§ Dataset content
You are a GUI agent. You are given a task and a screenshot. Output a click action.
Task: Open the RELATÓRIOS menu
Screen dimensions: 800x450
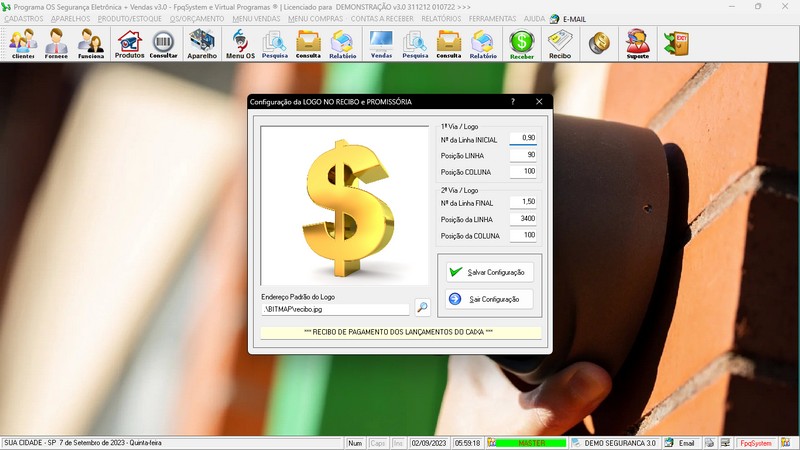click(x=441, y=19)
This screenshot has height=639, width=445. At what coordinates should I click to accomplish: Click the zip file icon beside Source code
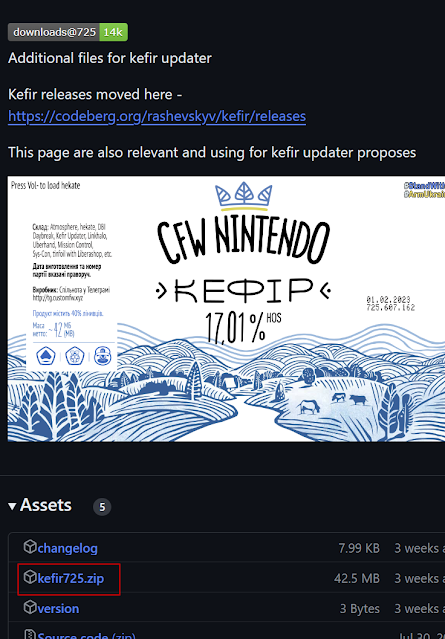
--
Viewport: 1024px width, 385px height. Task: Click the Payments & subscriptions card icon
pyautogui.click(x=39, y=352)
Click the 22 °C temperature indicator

§ Your instructions
State how many lines of the listing above contain the string "screenshot", with case counting, and give only the number.

§ Final answer
2